L’écureuil est passé près de moi, sans me voir. Il a entendu les deux reptiles, mais eux aussi se sont aperçus de sa présence. Il s’enfuit en courant. Je me réfugie derrière une racine.

« TUE-LE ! TUE-LE ! »

« Ne t’inquiètes pas. »

Le serpent s’élance. En un instant, est déjà sorti. J’entends un long sifflement, puis un léger cri. Le Léviathan revient avec une masse rousse dans sa gueule.

« Voilà un gêneur de moins ici-bas. »

« Vedrfolnir va se douter de quelque chose si aucun message ne lui parvient. »

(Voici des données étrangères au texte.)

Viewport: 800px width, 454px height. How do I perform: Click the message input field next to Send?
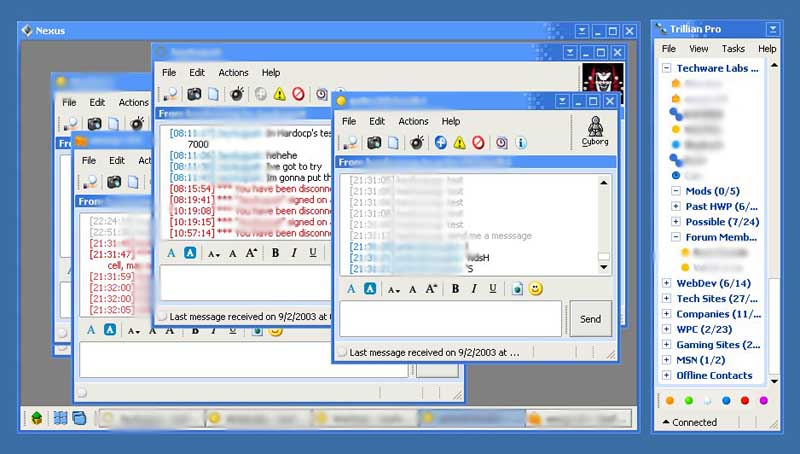(450, 319)

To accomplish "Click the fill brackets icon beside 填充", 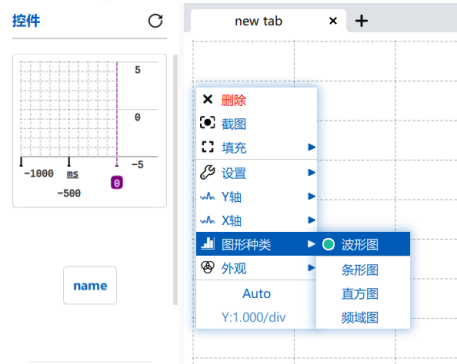I will click(x=207, y=147).
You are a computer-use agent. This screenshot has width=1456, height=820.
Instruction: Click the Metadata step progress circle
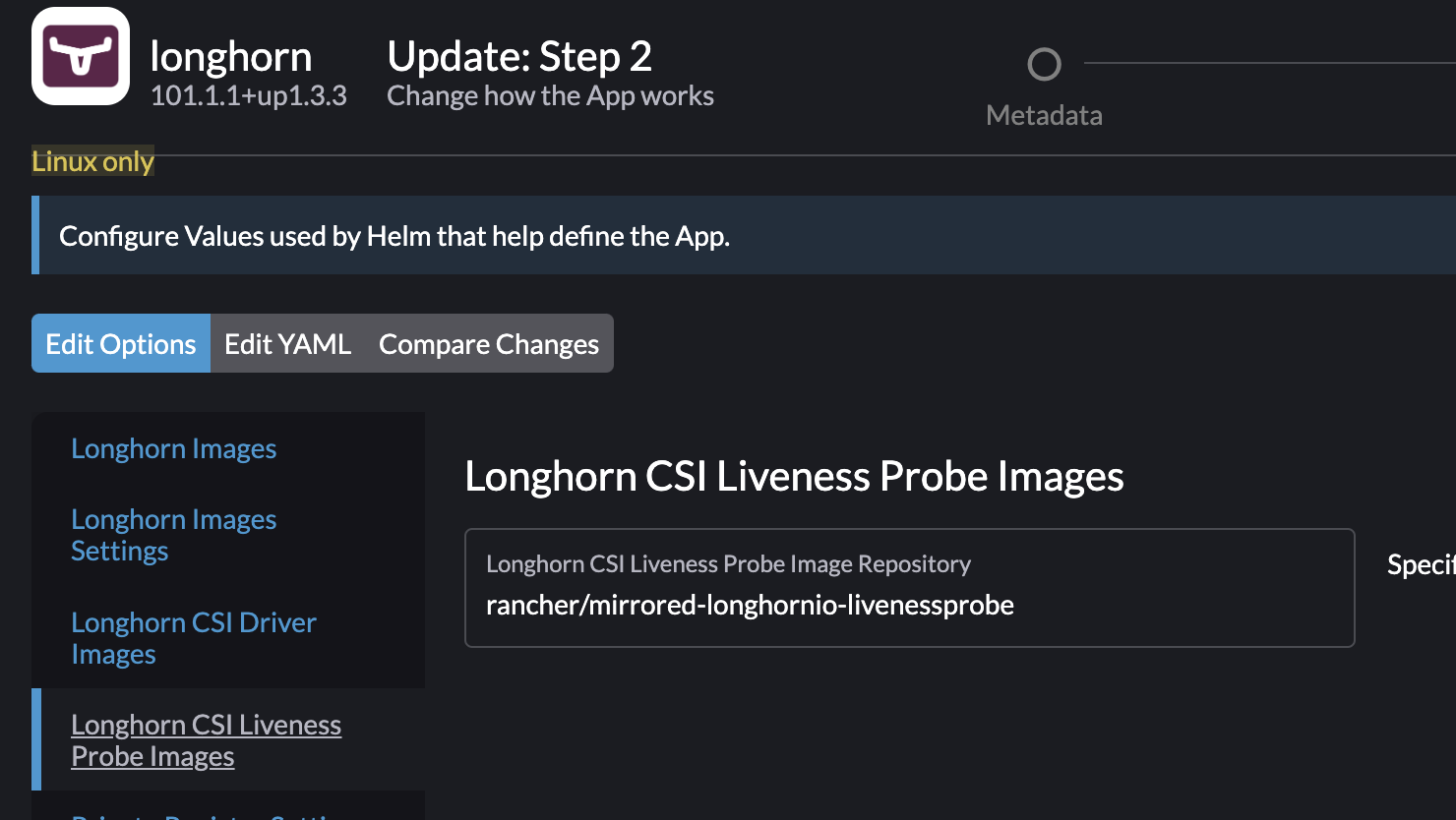tap(1044, 64)
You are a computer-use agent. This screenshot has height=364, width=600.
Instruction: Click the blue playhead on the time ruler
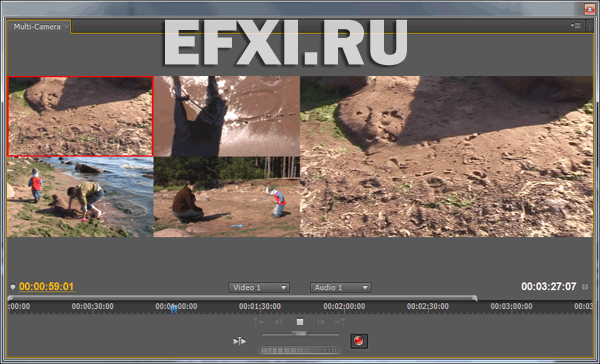174,308
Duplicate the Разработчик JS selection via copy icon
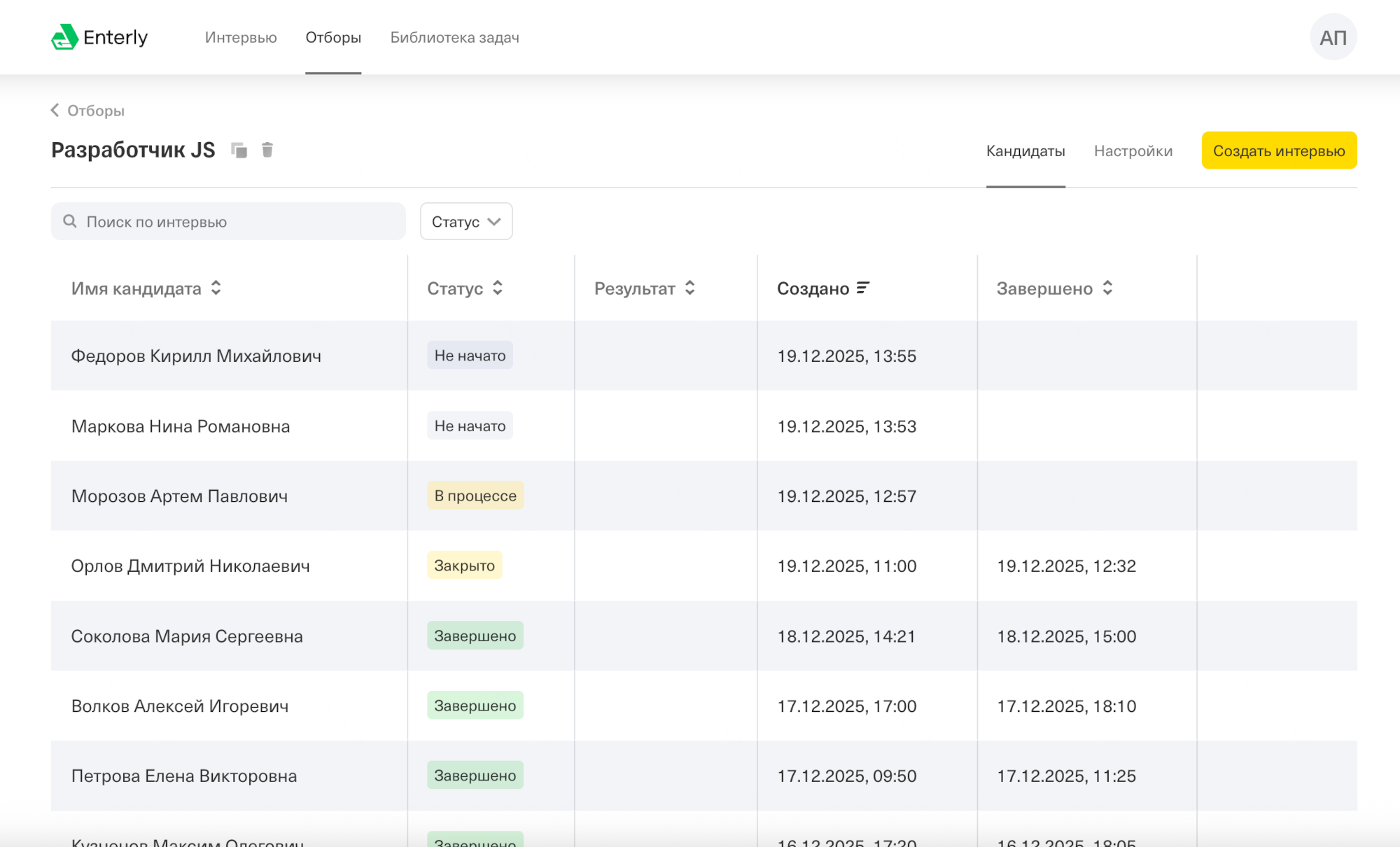Image resolution: width=1400 pixels, height=847 pixels. click(x=239, y=150)
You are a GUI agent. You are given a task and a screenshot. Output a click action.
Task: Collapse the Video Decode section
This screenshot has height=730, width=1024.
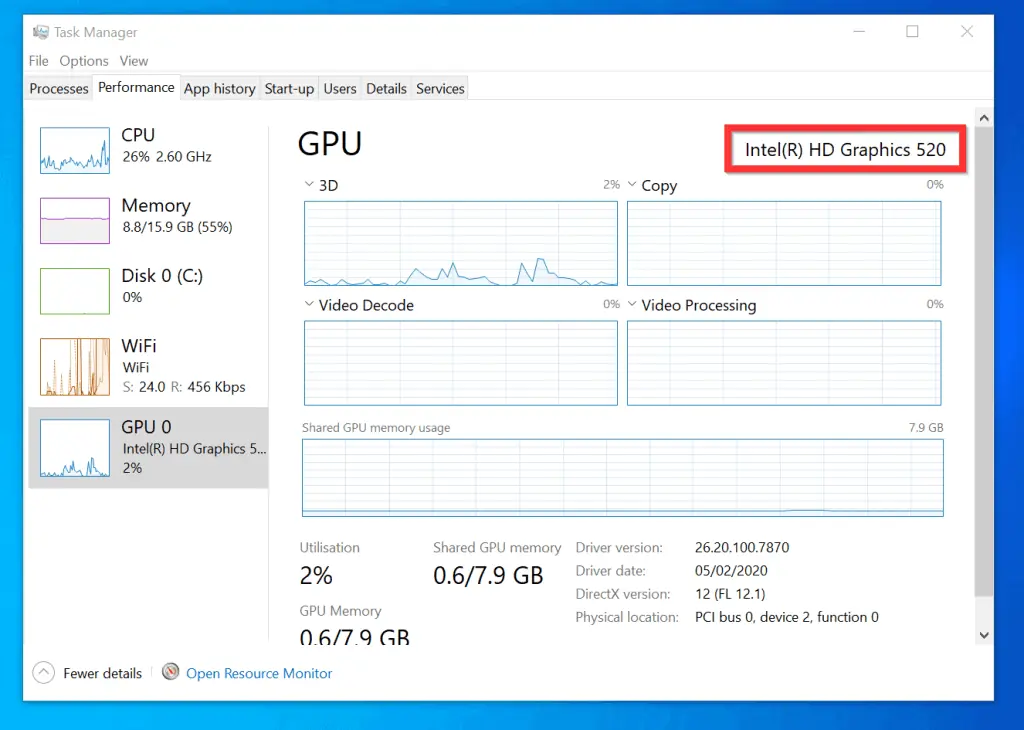310,305
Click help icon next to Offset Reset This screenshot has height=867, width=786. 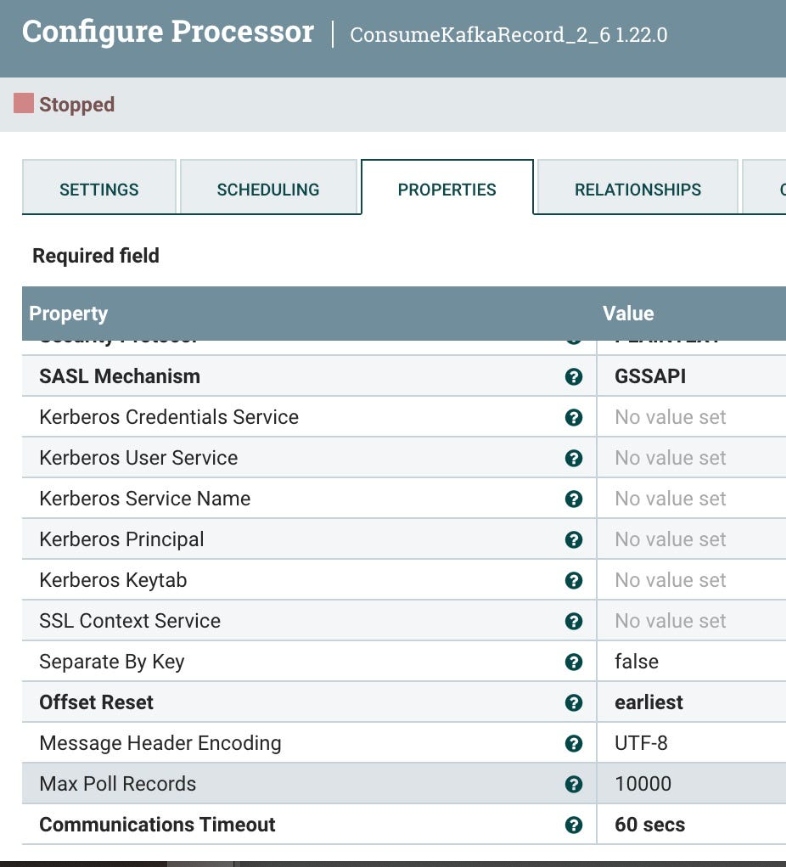[571, 702]
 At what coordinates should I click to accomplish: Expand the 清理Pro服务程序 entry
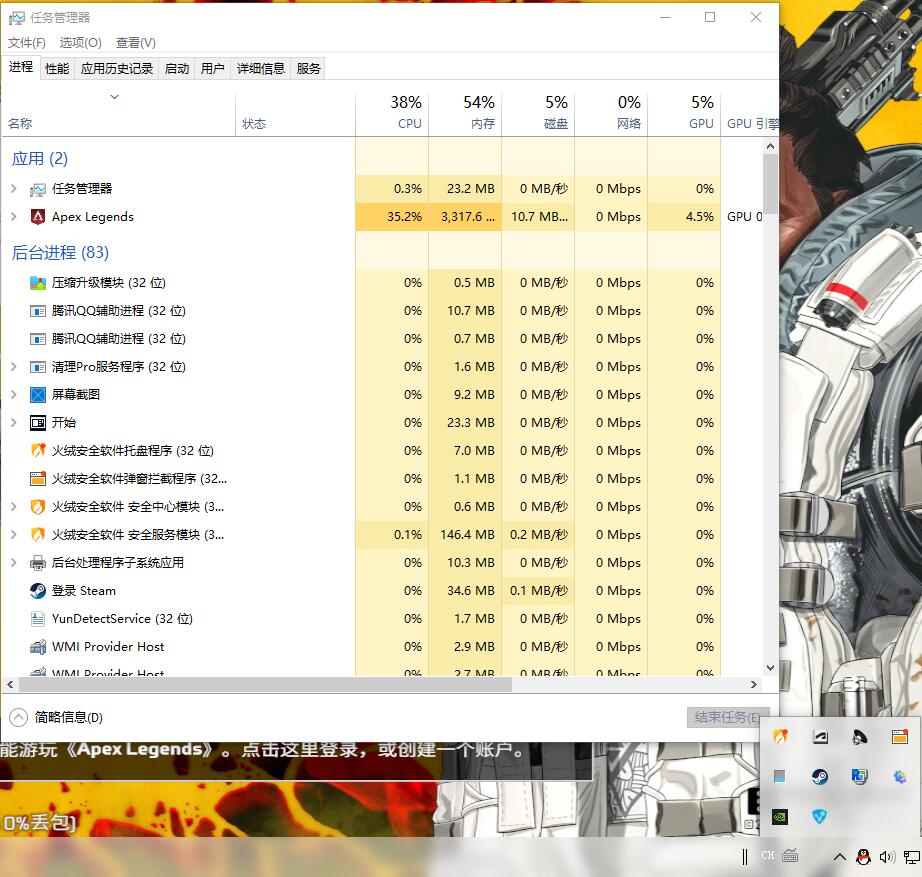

« Je tuerai tous les habitants de cet arbre, s’il le faut ! TOUS ! M’entends-tu ? Personne, personne ne se mettra en travers de mon chemin ! Je déclencherai l’apocalypse ! »

La voix vrille mes tympans. Je m’évanoui.

 

 

 

Je me réveille sur une plage. Je la reconnais ! C’est celle sur laquelle j’ai débarqué ! Comment suis-je arrivé ici ? Tout ceci n’était-il qu’un rêve ? Je ne sais pas. Tout semblait si réel. J’étais juste venu pour en apprendre plus sur la faune et la flore. Je ne comprends plus rien. Si je raconte quoi que ce soit, je vais passer pour un fou. Sauf si… je vais en parler à ce type qui étudie les mythologies. Il pourra peut-être m’aider. Maintenant, il faut que j’appelle quelqu’un qui pourra me sortir d’ici au plus vite. Quand bien même je n’aurais fait qu’un cauchemar, je ne veux pas rester là. Cette forêt n’est pas pour moi. Il faut que je m’en aille. Il faut que je m’en aille.